Saturday, February 23, 2013

SDN and large flows

Figure 1 Long vs Short flows (from The Nature of Datacenter Traffic: Measurements & Analysis)
Load balancing LAG/ECMP groups proposed using the combination of sFlow and OpenFlow to address the challenge that existing link aggregation (LAG) and equal cost multi-path routing (ECMP) architectures. An important question to ask is, how fast does a software defined networking load balancer have to be in order to significantly improve network performance? If load balancing decisions need to be made in the order of nanoseconds or microseconds, then software defined networking isn't a feasible approach, however, if decisions can be made in the order of seconds then software defined networking is an attractive approach because of the increased flexibility offered by an external software controller.

The chart in Figure 1 was taken from the paper, The Nature of Datacenter Traffic: Measurement & Analysis, which provides a comprehensive analysis of network traffic patterns in a large scale data center environment running a realistic workload. The chart shows that most traffic flows are short lived, over 50% of flows last less than 1 second. However, very little of the bandwidth is consumed by these short flows. Most bandwidth is consumed by the small number of long lived flows, flows with a duration between 10 seconds and 1000 seconds.
Figure 2: ECMP vs SDN/sFlow (from DevoFlow: Scaling Flow Management for High-Performance Networks)
The chart in Figure 2 is taken from the paper, DevoFlow: Scaling Flow Management for High-Performance Networks. This paper presents simulation results to examine the effect of using sFlow and OpenFlow to load balance long lived flows. The chart uses ECMP load balancing as a baseline (the light blue bars) and compares alternative approaches to load balancing traffic on a fat-tree/CLOS network topology. The results of load balancing based on sFlow traffic measurements (packets sampled at 1-in-1000 on 1G links) is shown by the brick red bars. The simulation demonstrates that load balancing of large flows can significantly improve throughput over ECMP.

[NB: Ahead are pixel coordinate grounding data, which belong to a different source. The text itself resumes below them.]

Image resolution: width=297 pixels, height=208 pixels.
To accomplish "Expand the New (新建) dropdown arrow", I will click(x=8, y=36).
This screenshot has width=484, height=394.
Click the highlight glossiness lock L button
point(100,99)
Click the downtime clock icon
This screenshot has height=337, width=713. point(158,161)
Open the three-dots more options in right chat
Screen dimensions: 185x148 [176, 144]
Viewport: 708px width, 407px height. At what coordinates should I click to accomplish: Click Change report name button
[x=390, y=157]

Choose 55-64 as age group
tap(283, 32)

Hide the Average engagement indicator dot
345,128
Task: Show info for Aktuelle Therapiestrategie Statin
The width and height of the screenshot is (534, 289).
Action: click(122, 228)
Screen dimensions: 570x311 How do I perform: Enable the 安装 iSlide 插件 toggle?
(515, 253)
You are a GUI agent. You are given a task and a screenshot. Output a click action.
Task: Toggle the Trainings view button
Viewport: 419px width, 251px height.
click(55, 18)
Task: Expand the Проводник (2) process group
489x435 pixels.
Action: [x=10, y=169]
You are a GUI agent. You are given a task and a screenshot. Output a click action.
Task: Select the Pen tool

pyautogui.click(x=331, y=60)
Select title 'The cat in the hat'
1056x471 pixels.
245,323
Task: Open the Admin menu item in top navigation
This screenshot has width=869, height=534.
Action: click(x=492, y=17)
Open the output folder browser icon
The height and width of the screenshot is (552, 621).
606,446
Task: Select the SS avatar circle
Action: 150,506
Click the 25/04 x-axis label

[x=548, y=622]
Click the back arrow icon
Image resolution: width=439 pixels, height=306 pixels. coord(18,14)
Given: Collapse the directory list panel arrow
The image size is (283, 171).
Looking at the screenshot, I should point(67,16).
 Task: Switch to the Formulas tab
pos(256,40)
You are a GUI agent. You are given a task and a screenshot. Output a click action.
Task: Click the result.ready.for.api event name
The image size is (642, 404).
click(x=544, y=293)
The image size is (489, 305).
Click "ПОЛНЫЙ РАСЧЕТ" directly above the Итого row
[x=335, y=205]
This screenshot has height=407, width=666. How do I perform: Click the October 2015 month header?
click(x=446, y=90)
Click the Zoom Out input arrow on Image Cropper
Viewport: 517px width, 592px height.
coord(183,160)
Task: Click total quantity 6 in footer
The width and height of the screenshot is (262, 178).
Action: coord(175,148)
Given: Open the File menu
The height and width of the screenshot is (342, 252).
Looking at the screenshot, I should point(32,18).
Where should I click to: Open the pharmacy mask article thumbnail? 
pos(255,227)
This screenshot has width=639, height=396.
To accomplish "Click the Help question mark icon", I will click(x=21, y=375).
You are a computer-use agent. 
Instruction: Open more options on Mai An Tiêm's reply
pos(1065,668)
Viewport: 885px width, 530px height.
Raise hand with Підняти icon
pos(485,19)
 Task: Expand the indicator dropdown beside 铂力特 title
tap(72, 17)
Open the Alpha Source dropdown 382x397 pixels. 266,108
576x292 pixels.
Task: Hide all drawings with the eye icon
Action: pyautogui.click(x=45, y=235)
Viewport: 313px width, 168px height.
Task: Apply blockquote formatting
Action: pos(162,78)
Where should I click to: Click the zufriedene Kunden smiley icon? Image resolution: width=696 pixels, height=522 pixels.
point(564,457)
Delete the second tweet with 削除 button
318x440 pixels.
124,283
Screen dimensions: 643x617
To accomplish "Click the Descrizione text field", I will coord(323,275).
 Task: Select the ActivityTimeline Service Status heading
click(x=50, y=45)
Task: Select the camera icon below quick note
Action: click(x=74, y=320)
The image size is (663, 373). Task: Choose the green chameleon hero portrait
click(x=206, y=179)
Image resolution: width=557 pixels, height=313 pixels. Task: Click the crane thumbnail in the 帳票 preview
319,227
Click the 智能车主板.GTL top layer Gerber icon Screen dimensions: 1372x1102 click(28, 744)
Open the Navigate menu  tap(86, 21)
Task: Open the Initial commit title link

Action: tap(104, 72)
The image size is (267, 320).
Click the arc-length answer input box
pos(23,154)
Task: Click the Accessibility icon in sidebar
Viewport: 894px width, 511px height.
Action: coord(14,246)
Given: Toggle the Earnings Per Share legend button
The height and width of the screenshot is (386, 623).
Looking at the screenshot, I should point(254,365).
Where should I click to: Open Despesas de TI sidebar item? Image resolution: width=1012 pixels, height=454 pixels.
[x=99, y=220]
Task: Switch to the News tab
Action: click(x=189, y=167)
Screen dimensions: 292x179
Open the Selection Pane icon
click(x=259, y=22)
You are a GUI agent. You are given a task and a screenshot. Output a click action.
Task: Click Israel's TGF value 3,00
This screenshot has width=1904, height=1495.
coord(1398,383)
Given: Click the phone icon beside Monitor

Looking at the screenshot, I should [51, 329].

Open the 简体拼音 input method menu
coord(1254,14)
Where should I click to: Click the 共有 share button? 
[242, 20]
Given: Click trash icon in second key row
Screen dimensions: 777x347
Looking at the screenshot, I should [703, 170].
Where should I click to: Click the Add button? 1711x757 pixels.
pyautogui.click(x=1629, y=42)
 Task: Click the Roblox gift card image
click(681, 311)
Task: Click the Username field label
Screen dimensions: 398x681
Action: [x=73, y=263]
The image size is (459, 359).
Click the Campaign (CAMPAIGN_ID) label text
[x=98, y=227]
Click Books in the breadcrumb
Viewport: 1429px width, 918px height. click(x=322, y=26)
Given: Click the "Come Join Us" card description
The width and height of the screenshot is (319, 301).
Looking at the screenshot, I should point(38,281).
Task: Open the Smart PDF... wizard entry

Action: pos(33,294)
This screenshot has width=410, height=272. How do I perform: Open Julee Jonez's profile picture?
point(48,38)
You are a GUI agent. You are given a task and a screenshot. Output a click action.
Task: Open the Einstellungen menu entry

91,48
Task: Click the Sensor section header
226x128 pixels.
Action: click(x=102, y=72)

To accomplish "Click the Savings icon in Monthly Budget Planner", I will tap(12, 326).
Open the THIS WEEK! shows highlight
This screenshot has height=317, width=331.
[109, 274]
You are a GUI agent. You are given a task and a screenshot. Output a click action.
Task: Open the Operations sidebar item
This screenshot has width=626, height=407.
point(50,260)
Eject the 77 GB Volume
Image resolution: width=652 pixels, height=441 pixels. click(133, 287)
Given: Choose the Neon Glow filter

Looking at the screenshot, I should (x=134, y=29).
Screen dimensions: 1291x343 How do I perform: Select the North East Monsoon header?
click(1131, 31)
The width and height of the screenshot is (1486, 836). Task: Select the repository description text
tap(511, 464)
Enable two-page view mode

Note: A CLOS network is a best case for ECMP since it offers the largest number of alternative equal cost paths. One would expect dynamic routing of large flows to deliver even greater improvements on non-CLOS networks.

DevoFlow refers to the paper, Hedera: Dynamic Flow Scheduling for Data Center Networks, for a definition of large flows - which defines a "large flow" as a flow that consumes 10% of a link's total bandwidth. For example, when monitoring 1Gigabit links, a large flow would be defined as any flow exceeding 100 Mbits/second. For a 10 Gigabit link, a large flow would be defined as any flow exceeding 1 Gigabits/second. The choice of the 1-in-1000 sampling rate in the DevoFlow article was selected to allow large flows on their 1Gigabit links to be detected within 1 second.

The sampling based scheme easily scales to higher speeds, since a sampling rate of 1-in-10,000 would detect large flows within a second on 10Gigabit links, a sampling rate of 1-in-100,000 would detect large flows within a second on 100Gigabit links etc. In each case the monitoring load on a central controller would be the same, i.e. the monitoring overhead to drive load balancing is small and doesn't go up with network speed. For more information, see Scalability and accuracy of packet sampling.

The detection speed of 1 second makes sense given the bi-modal distribution shown in Figure 1. Ignoring flows that last less than a second means that the controller can ignore the short flows (which consume very little bandwidth and are handled well by existing hardware load balancing techniques). Reacting to these short flows would consume controller resources and be counter productive since the flows would like end before any controls would take effect. If the controller can react within a few seconds to large flows it will have effective control over 90% of the bandwidth consumed on the network.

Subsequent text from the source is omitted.